To address this issue, Ivory Coast and Ghana introduced a Living Income Differential (LID) of $400 per tonne in 2019, increasing the price of cocoa beans sold to chocolate makers. The LID aims to ensure that cocoa farmers receive a fair share of the profits from the chocolate industry, which is worth over $100 billion annually.
However, the LID has faced resistance from some chocolate companies, demanding a reduction in the premium amid a supply glut and weak demand due to the COVID-19 pandemic. The companies have also been sourcing cocoa beans from alternative origins, such as Ecuador and Cameroon, where prices are lower.
The dispute has escalated recently, as Ivory Coast has struggled to sell its cocoa export contracts for the 2024/25 season, which starts in October next year. The country’s cocoa regulator, the Coffee and Cocoa Council (CCC), said it has started selling the contracts at the current market price, but the companies have asked for a negative origin differential, which would effectively lower the price of Ivorian cocoa.
The CCC has rejected this request, saying it would not compromise on the LID or the origin differential, essential for improving the livelihoods of its 800,000 cocoa farmers. The CCC also accused some companies of breaching their contracts by refusing to pay the LID for the current season.
The standoff has raised concerns about the sustainability of the cocoa sector in Ivory Coast, which is already facing challenges such as aging trees, pests and diseases, climate change, and deforestation. According to the CCC, the country’s cocoa production is expected to drop 25% this season due to poor weather conditions.

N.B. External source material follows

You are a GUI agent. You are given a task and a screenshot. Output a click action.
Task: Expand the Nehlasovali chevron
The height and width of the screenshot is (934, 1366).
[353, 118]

The situation has also drawn attention to the need for more transparency and accountability in the cocoa value chain, as well as more collaboration between producing and consuming countries to ensure a fair and stable market. The International Cocoa Organization (ICCO) has called for dialogue and cooperation among all stakeholders to resolve the impasse and support the LID initiative.
The LID has been supported by some chocolate companies, such as Mars, Mondelez, and Lindt, who have committed to paying the premium and investing in sustainability programs in Ivory Coast and Ghana. Some consumers have also expressed their willingness to pay more for ethically sourced chocolate that benefits farmers and protects the environment.
The cocoa sector is vital for Ivory Coast’s economy and social stability, accounting for about 15% of its GDP and 40% of its export earnings. It also provides employment and income for millions of people in rural areas. Therefore, finding a solution to the current crisis is crucial for ensuring the long-term viability and prosperity of the industry.